Quando eu tinha quinze anos também já escrevia versinhos, mas
sobre outro tipo de apego. Eu pensava contribuir efetivamente para a
grande revolução mundial com poesias altamente engajadas e mal feitas.
Era a tal arte em ação, poema transformador, míssil destruidor das
estruturas viciadas na sociedade. Não deu muito certo, quase ninguém
leu esse gênio incompreendido da geração mimeógrafo. Da minha
poesia que queria ser marginal, sobrou um livreto devidamente
mimeografado que atende pelo nome de “Lira desvairada”, inspirado em
Chacal, Cacaso, Paulo Leminski e Torquato Neto. Contribuí em 1970,
aos quinze anos, com a imprensa alternativa matuta, editando o primeiro
número do meu Jornal Alvorada. Minha geração começava cedo a
publicar dentro do espaço “marginálio”, jornais e livros clandestinos e
iconoclastas com o propósito de rasgar os protocolos do jornalismo
daquela época, avesso às informações e ideias contrárias ao status quo.
O poetinha de Mari tem as “minas” como eixo claro de interesse.
Nessa idade a criatura já se queima naquela brasa de que fala Luiz de
Camões, porque “amor é fogo que arde sem se ver, é ferida que dói e
não se sente; é um contentamento descontente, é dor que desatina sem
doer”. O que me comove, no entanto, é a curiosidade e o entusiasmo
com que o garoto leu, decorou e recita publicamente o folheto “História
da Rádio Comunitária Araçá em versos”, talvez orgulhoso da memória de
luta do seu povo em defesa da estaçãozinha de rádio que é a voz da
comunidade ou, quem sabe, por ter um parente integrante daqueles
episódios narrados no livreto. Não sei. A rádio foi ao ar pela primeira vez
em 1998. Alysson nasceu em 2007. Entretanto, nada vem de graça para
ele, nem para ninguém. Nossa história é sempre a continuidade das
ações dos nossos antepassados. O livreto veio para fundamentar com
dados históricos seu saber a respeito daquela aventura coletiva de que
trata meu cordel. O que sei é que o declamador deve perceber e
assimilar os episódios da obra, e o trabalho fala de sua comunidade, de
pessoas que vivem ao seu lado no dia a dia. A rádio tem apenas vinte e
quatro anos. Os sucedidos ainda permanecem na memória coletiva.
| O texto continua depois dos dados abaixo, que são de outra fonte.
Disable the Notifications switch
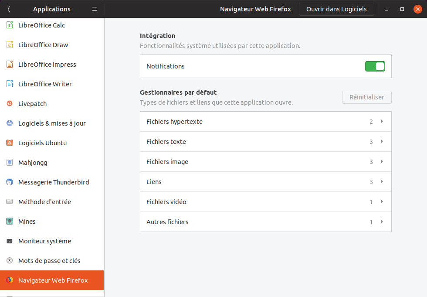 click(x=375, y=66)
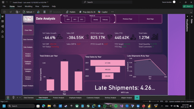Image resolution: width=194 pixels, height=109 pixels.
Task: Click the Close Filter button
Action: [28, 30]
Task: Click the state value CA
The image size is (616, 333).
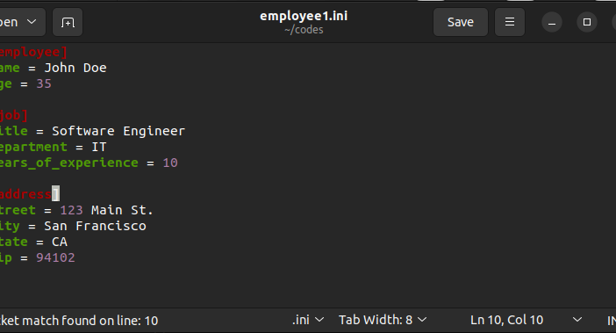Action: click(60, 242)
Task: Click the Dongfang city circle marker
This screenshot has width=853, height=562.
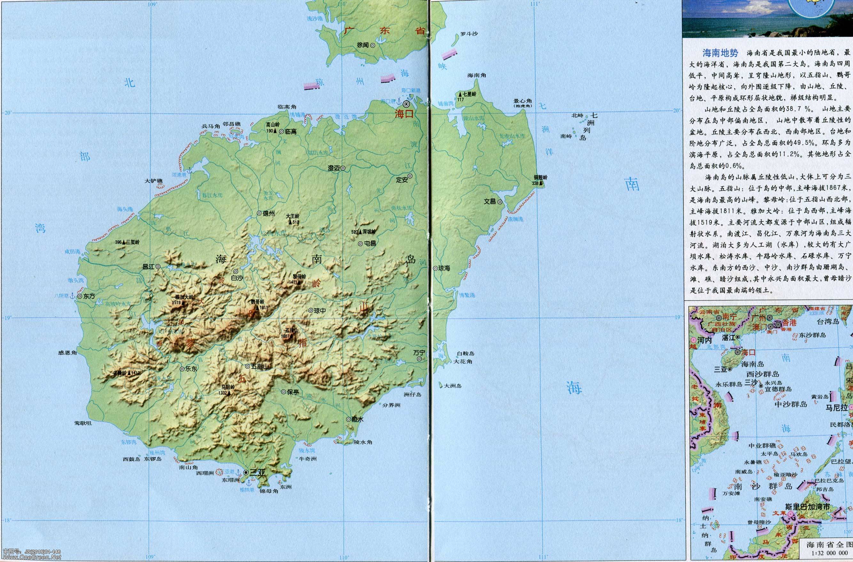Action: [79, 296]
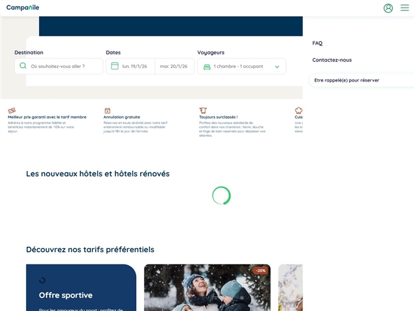Screen dimensions: 415x311
Task: Click the free cancellation calendar icon
Action: tap(108, 111)
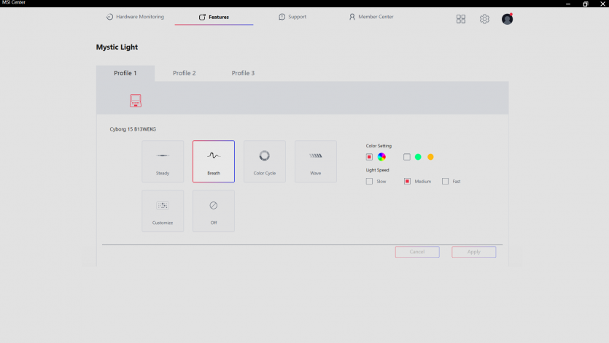Open settings gear icon
Image resolution: width=609 pixels, height=343 pixels.
(x=484, y=19)
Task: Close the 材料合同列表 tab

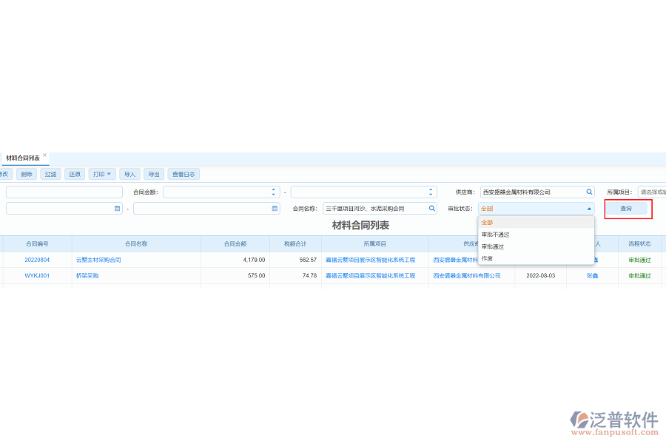Action: coord(44,155)
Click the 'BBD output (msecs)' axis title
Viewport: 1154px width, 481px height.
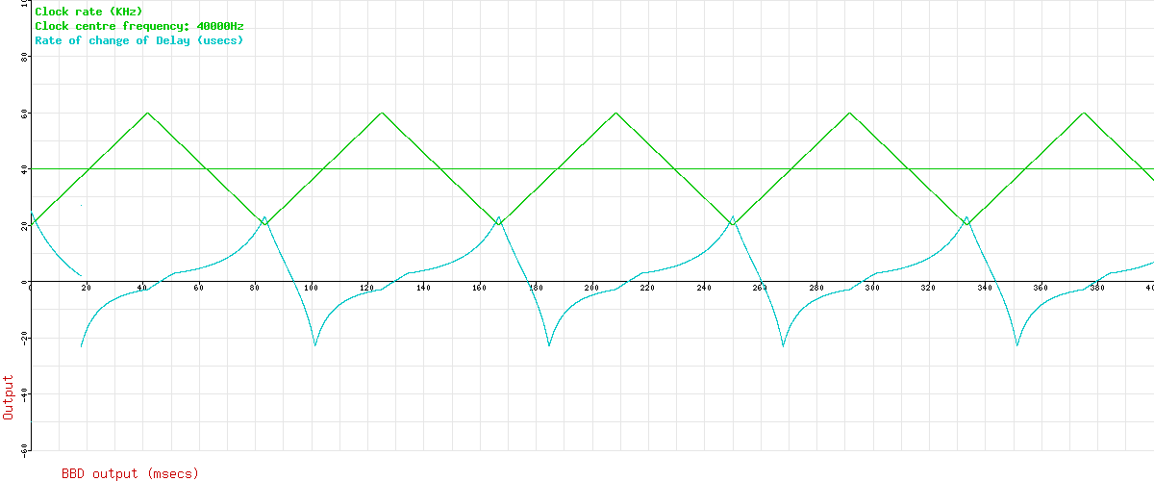tap(130, 473)
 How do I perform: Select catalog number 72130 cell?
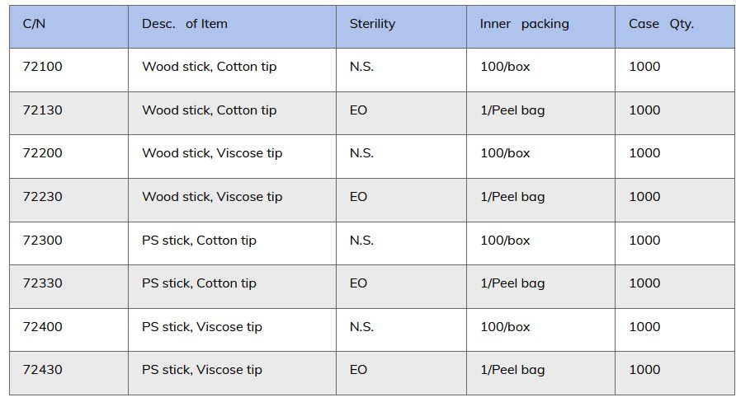[42, 110]
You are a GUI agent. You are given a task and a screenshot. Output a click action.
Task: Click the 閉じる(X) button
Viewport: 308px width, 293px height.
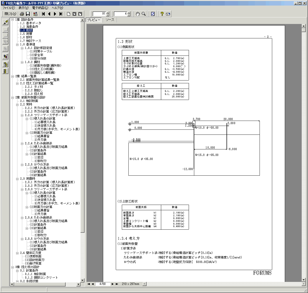click(x=10, y=14)
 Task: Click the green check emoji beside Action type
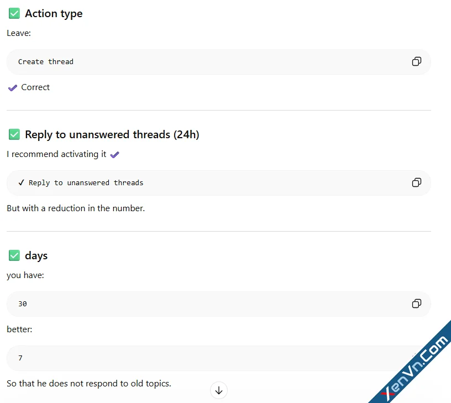pos(14,13)
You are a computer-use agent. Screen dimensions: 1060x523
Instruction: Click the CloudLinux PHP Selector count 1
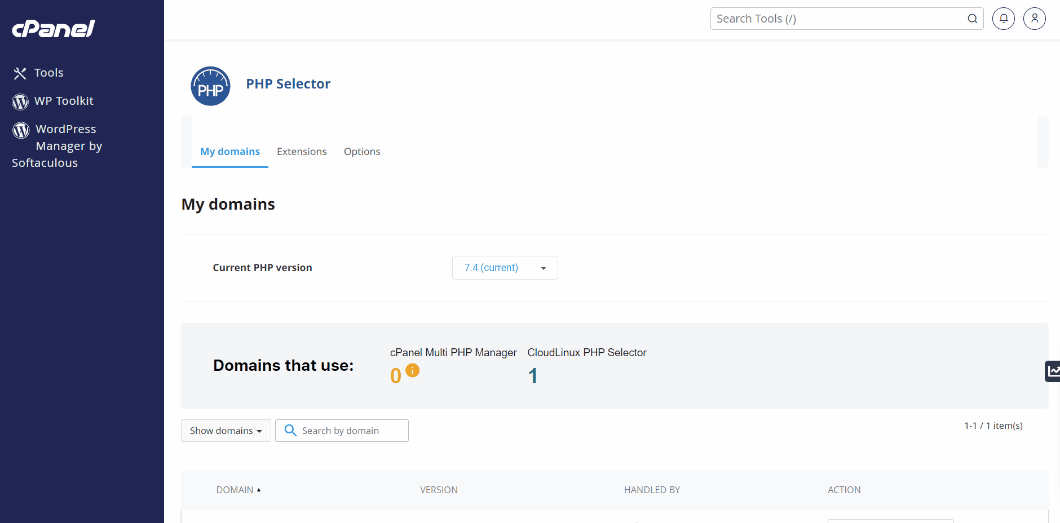[533, 376]
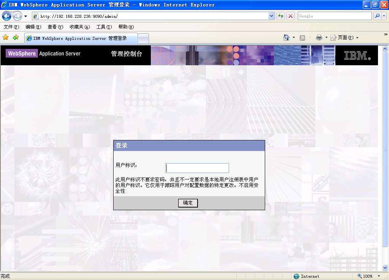Click inside the Google search box
The image size is (389, 280).
334,16
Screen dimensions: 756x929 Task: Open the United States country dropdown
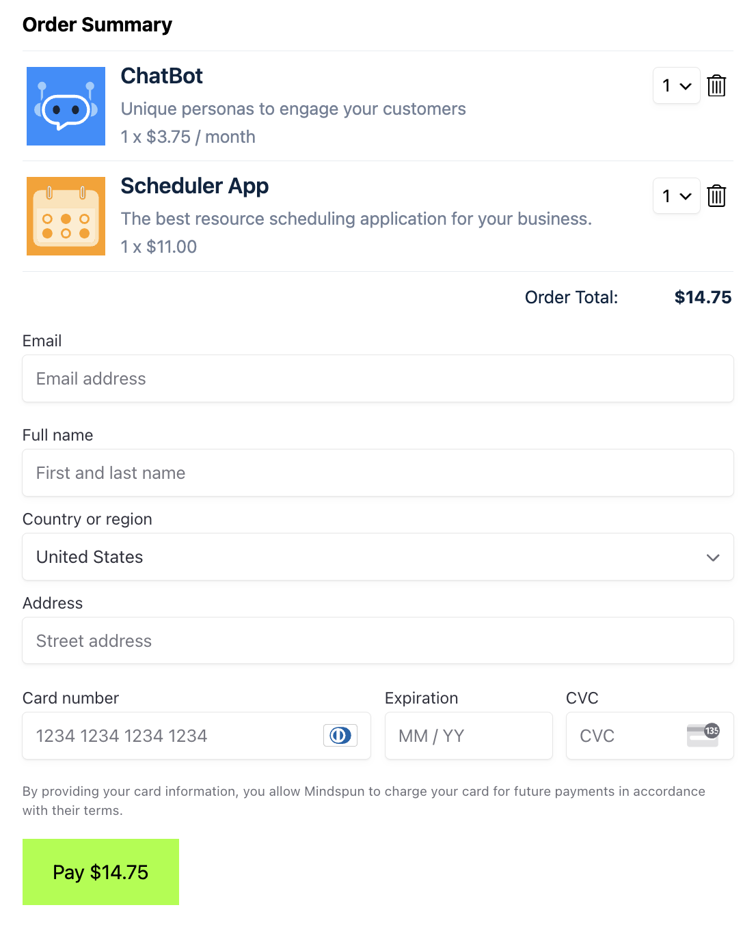point(378,557)
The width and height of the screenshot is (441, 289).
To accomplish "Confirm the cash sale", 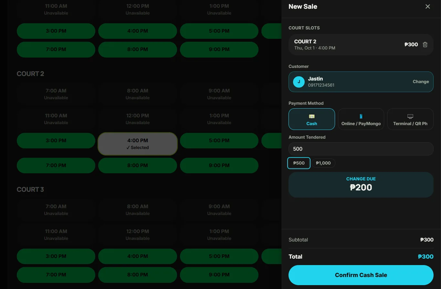I will [361, 275].
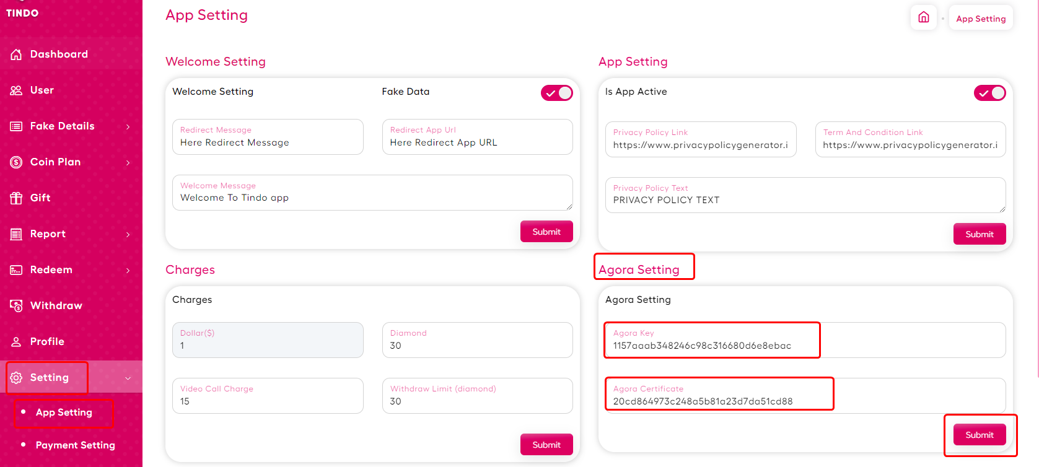Submit the Agora Setting form

[x=979, y=435]
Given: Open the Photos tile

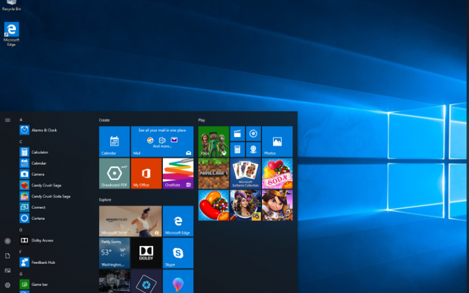Looking at the screenshot, I should [x=277, y=141].
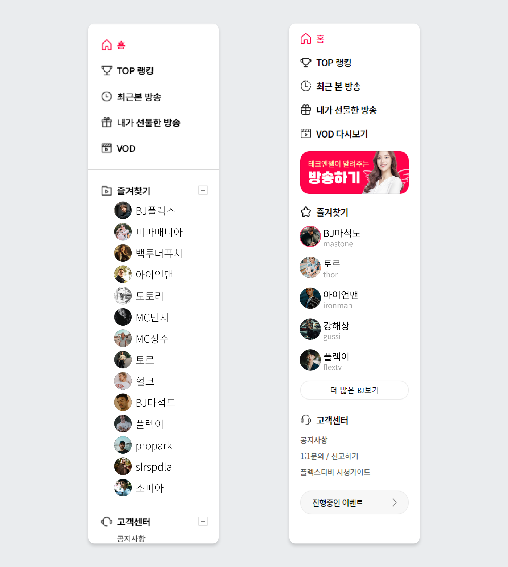Click the clapperboard icon next to VOD 다시보기
Viewport: 508px width, 567px height.
(306, 134)
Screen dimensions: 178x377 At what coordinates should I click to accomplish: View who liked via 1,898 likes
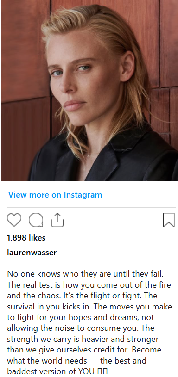[26, 238]
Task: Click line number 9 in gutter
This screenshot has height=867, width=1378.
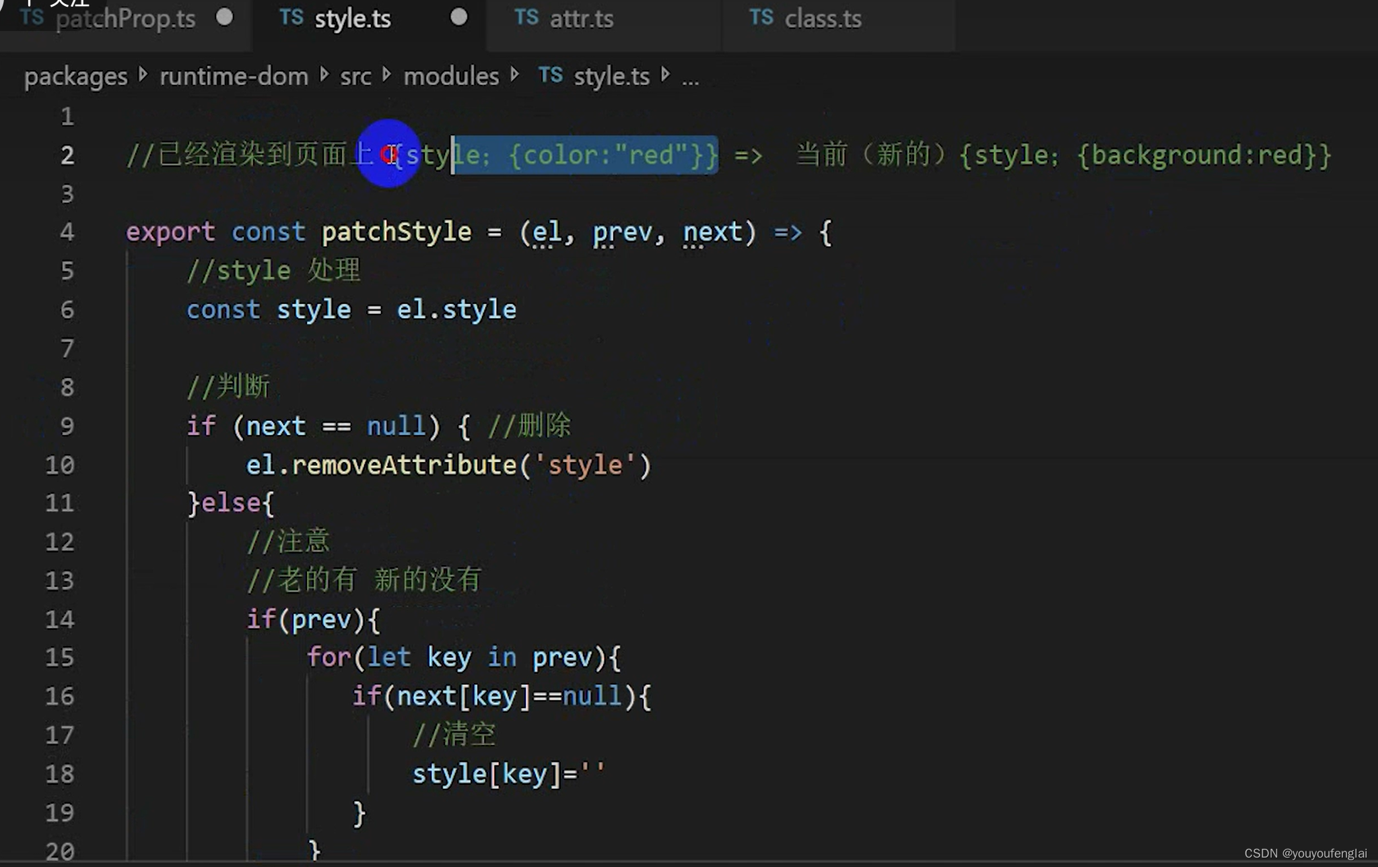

Dizem que o jovem Alysson Oliveira vai à bodega e o pinguço pede para
ele declamar o trecho onde falo do meu programa “Seresta brasileira”,
que reunia os mais talentosos seresteiros e tomadores de “mel de tubiba”
de Mari. Ou a senhora da Pastoral da Criança levando o jovem
declamador para recitar meu livro na reunião da Igreja. Sim, porque a
rádio comunitária ajudou muito aquela gente no fortalecimento de sua
autoestima e a preencher um pouco o vazio espaçoso da falta de
perspectiva nas vidinhas daquelas quebradas.
Em verdade, desde que cheguei naquela pequeníssima estação de
trem a caminho do brejo paraibano, antigamente chamada Araçá, no
distante ano de 1988, foram todos muito inaugurais os episódios ali
vividos e concebidos por mim. Criei o primeiro grupo de teatro, a primeira
liga de futebol, o primeiro time da categoria infantil, o primeiro jornal
literário, a primeira diretoria do partido de esquerda e a primeira e única
estação de rádio comunitária. Agradeço aos meus chefes por terem me
transferido para essa cidade, como castigo por ter fundado o sindicato
dos trabalhadores ferroviários da Paraíba. Não fosse esse assédio moral
de caráter despótico, não estaria eu aqui hoje impactado pelo orgulho de
ver um rapaz de quinze anos interessado em poesia e soberania popular,
inspirado em um folheto de autoria do velho Leão.